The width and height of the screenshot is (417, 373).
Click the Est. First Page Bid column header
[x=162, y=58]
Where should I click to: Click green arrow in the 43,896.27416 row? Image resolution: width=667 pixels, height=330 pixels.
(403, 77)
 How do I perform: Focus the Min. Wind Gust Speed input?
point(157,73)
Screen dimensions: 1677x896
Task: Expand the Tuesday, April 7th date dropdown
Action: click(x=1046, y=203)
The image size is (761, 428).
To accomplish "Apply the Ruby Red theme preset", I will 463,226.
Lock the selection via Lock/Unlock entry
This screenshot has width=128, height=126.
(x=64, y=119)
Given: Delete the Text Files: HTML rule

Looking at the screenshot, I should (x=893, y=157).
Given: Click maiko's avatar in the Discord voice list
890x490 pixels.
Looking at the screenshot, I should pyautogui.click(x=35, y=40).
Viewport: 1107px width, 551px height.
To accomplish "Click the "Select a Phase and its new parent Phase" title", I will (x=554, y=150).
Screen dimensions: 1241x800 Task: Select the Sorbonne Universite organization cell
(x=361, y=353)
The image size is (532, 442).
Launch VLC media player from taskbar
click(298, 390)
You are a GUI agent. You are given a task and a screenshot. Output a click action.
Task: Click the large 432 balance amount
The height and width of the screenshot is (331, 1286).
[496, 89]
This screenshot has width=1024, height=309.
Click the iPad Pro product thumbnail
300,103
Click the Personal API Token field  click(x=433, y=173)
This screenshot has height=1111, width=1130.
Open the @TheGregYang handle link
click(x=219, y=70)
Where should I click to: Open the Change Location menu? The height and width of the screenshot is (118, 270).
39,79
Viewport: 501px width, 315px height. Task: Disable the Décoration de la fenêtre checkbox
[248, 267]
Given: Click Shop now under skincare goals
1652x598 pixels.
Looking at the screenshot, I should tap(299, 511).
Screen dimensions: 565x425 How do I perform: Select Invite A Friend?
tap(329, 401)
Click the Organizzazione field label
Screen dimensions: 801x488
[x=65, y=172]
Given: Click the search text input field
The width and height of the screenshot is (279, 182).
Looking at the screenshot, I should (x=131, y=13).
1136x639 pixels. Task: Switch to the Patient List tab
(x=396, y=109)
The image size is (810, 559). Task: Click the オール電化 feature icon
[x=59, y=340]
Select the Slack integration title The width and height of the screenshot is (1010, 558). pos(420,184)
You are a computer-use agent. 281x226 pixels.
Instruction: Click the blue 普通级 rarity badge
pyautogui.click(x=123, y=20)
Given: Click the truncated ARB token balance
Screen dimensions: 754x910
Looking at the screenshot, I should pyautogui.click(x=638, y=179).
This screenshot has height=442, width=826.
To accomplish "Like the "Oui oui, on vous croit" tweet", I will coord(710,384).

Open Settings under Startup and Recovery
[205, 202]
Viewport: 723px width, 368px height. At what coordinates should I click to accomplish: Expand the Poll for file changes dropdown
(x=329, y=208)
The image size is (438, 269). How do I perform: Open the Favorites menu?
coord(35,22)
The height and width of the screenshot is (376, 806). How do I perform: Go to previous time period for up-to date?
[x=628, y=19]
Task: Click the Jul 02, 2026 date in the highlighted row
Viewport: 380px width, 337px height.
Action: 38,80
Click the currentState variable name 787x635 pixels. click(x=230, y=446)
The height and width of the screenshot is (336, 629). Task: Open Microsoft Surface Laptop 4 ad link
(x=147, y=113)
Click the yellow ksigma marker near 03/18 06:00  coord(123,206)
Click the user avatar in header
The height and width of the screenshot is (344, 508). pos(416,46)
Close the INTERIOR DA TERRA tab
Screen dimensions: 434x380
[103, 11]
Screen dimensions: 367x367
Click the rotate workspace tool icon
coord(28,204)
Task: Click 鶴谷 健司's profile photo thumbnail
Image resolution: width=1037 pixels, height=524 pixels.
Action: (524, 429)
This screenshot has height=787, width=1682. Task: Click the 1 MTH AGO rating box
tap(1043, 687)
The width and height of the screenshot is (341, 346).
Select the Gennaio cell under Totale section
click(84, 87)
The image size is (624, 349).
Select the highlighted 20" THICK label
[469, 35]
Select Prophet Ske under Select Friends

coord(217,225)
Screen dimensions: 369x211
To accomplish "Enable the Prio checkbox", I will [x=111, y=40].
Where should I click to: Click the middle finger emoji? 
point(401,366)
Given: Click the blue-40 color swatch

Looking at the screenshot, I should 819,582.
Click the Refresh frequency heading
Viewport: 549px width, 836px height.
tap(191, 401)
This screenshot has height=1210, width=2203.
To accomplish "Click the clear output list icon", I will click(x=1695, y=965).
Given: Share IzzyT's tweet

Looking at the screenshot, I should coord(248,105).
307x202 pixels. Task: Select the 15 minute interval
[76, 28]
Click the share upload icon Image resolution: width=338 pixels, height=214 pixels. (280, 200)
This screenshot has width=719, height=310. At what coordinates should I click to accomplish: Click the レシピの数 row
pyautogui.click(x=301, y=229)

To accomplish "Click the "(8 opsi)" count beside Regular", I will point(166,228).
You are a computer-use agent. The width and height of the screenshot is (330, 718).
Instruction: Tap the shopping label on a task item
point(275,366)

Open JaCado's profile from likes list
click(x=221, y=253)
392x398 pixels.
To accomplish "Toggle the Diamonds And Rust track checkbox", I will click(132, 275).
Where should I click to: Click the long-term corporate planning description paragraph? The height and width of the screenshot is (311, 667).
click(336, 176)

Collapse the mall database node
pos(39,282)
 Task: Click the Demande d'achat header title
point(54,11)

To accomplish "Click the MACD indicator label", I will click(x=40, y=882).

[Goal of the exercise] Edit the items between the line holding "The image size is (532, 442)." and the line holding "should pyautogui.click(x=638, y=179).", inclusive, replacing "iPad Pro" with "iPad Air" and leaving everything else unchanged.

[Problem solution]
The image size is (532, 442).
Launch VLC media player from taskbar
click(298, 390)
You are a GUI agent. You are given a task and a screenshot. Output a click action.
Task: Click the large 432 balance amount
The height and width of the screenshot is (331, 1286).
[496, 89]
This screenshot has width=1024, height=309.
Click the iPad Air product thumbnail
300,103
Click the Personal API Token field  click(x=433, y=173)
This screenshot has height=1111, width=1130.
Open the @TheGregYang handle link
click(x=219, y=70)
Where should I click to: Open the Change Location menu? The height and width of the screenshot is (118, 270).
39,79
Viewport: 501px width, 315px height. Task: Disable the Décoration de la fenêtre checkbox
[248, 267]
Given: Click Shop now under skincare goals
1652x598 pixels.
Looking at the screenshot, I should tap(299, 511).
Screen dimensions: 565x425 How do I perform: Select Invite A Friend?
tap(329, 401)
Click the Organizzazione field label
Screen dimensions: 801x488
[x=65, y=172]
Given: Click the search text input field
The width and height of the screenshot is (279, 182).
Looking at the screenshot, I should (x=131, y=13).
1136x639 pixels. Task: Switch to the Patient List tab
(x=396, y=109)
The image size is (810, 559). Task: Click the オール電化 feature icon
[x=59, y=340]
Select the Slack integration title The width and height of the screenshot is (1010, 558). pos(420,184)
You are a computer-use agent. 281x226 pixels.
Instruction: Click the blue 普通级 rarity badge
pyautogui.click(x=123, y=20)
Given: Click the truncated ARB token balance
Screen dimensions: 754x910
Looking at the screenshot, I should pyautogui.click(x=638, y=179).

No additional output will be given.